This project is about a paper written by Rico Jonschkowski and Oliver Brock: " Learning State Representation with Robotic Prior ". The goal is to learn state representations based on images and robotics priors to make a network able to produce high level representation of images.
This approach uses deep neural network to achieve the task of learning representation.
The input images are simulate images of Baxter's head camera. The camera is moving from right to left or left to right. The ouput of the neural network should be a representation in one dimension of the head joint angle.
Example of data from the simulation program
Install torch : http://torch.ch/docs/getting-started.html
sudo apt-get install luarocks
luarocks install image (without sudo)
luarocks list (without sudo)
Go to your main folder :
th
dofile("script.lua")
200*200 pixels RGB images generated by baxter gazebo simuation.
To train the neural network we use the robotics priors from the article "Learning State Representations with Robotic Priors". We also use siamese networks to apply those priors, with convolutional network. All the data is in this github's folder. The output of the training should be a value for a given image strongly correlated with the true value of joint. In training, we achieved 97% of correlation between the real signal of the head and the estimate signal. (the correlation is calculate between signal after normalization of the mean to 0 and std to 1 for the two signals)

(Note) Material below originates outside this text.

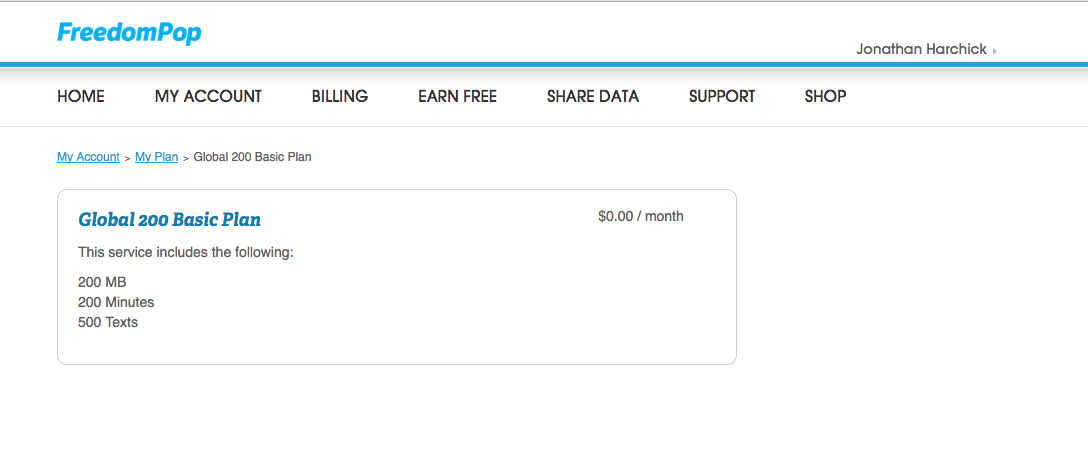Click the Global 200 Basic Plan breadcrumb text
This screenshot has height=472, width=1088.
[253, 157]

Ground truth of the head positino for each image of the validation set
Example of representaion learned after training
When training without data augmentation, the result analysis shows that the neural network only uses the position of the blue button in the image to compute its position. This seems a good way to solve the problem but if for example the button becomes green then the robot will not be able to solve the problem anymore. The network thus appears to be too specialized and using an easy trick to solve the problem. To improve the robustness of the network, we want it to use several pieces of information to compute its state. To force the network to learn a wider range of features and not only the button position, we choose to artificially make the images more difficult to analyze. If the neural network cannot solve the task by only detecting the blue button it will search other ways. On this purpose we add noise and apply a random color filter on it. This is called data augmentation, the illustration shows different possible data augmentations for an image. The upper left image is the original picture. On bottom left is the image with only noise and other images are application of both noise and random color filters.
One possible solution for training :
- Learning Rate : 0.001
- Batch Number : 5 by epoch
- Epoch Number : 20
- Batch size : 12 images
The visualization of activation at the last convolution are following. There is two different case of training : with data augmentation and without. The images are split in three part, the left hand side is the activation produce by the image on the rifht hand side. In the middle is the superpositon of both images to figure out which part of the image produce an activation.
Example of activation after training without data Augmentation
Example of activation after training with data Augmentation
This project is actually the beginning of a bigger project in which we could use this approach for learning higher dimension representations to be used in reinforcement learning algorithms. For example we could train a neural network to learn more complex representations like objects positions in three dimensions and use it within reinforcement learning process to check if a robot can use the learned representations to perform various tasks. However,this project provides us with some evidence that a deep network trained by the method of robotics priors can learn representations states. This technique makes it possiblemakes it possible to learn a one dimension representation and furthermore to train a network to be resistant to both noise and color filters.